#### [The request]
Convert the lines of the records starting at the line containing "The height and width of the screenshot is (429, 873)." and ending at the line containing "Action: coord(605,587)" into a JSON list of strings, one string per line, leaving out blank lines.

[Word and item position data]

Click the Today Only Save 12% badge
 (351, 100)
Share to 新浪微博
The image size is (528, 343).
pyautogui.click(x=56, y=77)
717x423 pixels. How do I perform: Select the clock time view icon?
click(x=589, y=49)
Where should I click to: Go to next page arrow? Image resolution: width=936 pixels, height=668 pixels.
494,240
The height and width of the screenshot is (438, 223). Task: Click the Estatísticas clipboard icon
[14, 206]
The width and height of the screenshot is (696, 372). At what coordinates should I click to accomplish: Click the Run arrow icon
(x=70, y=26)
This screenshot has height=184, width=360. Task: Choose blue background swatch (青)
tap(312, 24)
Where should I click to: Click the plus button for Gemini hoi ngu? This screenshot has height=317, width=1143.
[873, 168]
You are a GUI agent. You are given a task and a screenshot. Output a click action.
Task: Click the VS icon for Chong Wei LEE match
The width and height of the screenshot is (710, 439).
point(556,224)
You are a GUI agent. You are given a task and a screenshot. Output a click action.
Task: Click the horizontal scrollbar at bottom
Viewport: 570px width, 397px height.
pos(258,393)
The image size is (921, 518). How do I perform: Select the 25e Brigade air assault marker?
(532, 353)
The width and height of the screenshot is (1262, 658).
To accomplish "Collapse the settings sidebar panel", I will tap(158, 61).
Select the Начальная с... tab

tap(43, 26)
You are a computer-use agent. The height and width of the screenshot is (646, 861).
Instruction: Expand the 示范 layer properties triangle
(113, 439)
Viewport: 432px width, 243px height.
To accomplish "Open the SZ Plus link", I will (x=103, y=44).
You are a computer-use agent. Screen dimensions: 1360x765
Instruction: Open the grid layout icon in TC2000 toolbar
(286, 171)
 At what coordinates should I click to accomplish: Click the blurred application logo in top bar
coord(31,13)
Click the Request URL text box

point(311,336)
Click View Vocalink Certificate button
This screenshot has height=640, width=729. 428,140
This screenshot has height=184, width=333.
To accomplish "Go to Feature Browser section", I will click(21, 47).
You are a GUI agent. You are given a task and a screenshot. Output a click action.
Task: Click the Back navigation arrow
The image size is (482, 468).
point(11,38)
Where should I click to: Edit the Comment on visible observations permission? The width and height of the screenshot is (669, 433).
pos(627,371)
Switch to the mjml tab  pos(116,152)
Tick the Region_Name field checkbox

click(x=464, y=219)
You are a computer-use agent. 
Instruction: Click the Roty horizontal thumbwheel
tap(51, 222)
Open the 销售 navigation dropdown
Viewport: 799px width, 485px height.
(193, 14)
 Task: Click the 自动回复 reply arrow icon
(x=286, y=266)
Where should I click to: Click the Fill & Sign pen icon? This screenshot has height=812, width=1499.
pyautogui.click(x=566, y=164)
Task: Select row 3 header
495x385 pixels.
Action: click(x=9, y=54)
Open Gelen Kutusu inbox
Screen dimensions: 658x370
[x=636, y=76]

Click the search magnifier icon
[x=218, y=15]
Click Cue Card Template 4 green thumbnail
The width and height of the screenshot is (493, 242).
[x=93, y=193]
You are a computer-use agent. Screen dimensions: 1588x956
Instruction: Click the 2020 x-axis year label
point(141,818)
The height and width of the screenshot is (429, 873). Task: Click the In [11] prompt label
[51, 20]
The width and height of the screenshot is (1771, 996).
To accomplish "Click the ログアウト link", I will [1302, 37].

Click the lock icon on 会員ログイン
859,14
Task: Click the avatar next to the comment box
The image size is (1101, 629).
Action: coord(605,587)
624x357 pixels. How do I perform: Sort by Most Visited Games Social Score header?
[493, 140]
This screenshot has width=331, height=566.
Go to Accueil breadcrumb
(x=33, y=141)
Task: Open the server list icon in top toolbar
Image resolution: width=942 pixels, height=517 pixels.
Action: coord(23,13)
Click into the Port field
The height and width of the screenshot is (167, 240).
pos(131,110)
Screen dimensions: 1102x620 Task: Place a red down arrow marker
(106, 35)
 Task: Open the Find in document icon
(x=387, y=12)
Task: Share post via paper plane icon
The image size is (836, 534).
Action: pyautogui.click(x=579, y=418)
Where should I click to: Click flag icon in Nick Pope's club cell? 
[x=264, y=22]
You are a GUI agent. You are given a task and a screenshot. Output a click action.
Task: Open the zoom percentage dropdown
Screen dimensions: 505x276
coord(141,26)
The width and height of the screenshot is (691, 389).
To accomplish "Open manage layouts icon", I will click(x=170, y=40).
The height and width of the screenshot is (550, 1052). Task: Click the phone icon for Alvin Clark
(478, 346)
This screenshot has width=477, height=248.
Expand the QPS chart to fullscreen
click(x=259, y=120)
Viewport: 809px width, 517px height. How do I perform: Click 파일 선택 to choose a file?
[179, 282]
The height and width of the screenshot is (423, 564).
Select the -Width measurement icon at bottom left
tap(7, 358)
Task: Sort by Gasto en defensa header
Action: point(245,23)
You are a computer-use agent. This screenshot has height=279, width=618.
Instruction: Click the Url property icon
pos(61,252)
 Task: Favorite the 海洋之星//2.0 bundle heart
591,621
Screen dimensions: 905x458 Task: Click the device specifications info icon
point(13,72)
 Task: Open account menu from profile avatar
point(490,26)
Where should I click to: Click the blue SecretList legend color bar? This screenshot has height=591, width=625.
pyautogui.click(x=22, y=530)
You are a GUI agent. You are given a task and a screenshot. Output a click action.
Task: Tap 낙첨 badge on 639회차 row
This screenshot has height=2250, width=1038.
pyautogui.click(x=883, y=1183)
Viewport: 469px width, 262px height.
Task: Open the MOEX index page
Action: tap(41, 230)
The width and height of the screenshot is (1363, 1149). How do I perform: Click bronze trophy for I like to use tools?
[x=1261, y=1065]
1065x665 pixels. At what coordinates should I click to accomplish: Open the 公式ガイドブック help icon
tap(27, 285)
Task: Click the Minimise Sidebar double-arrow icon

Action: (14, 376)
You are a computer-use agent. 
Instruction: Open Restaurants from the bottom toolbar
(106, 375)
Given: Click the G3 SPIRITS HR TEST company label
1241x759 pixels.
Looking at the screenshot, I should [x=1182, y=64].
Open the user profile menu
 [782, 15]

#### [Response to the exercise]
[
  "The height and width of the screenshot is (429, 873). Task: Click the In [11] prompt label",
  "[51, 20]",
  "The width and height of the screenshot is (1771, 996).",
  "To accomplish \"Click the ログアウト link\", I will [1302, 37].",
  "Click the lock icon on 会員ログイン",
  "859,14",
  "Task: Click the avatar next to the comment box",
  "The image size is (1101, 629).",
  "Action: coord(605,587)"
]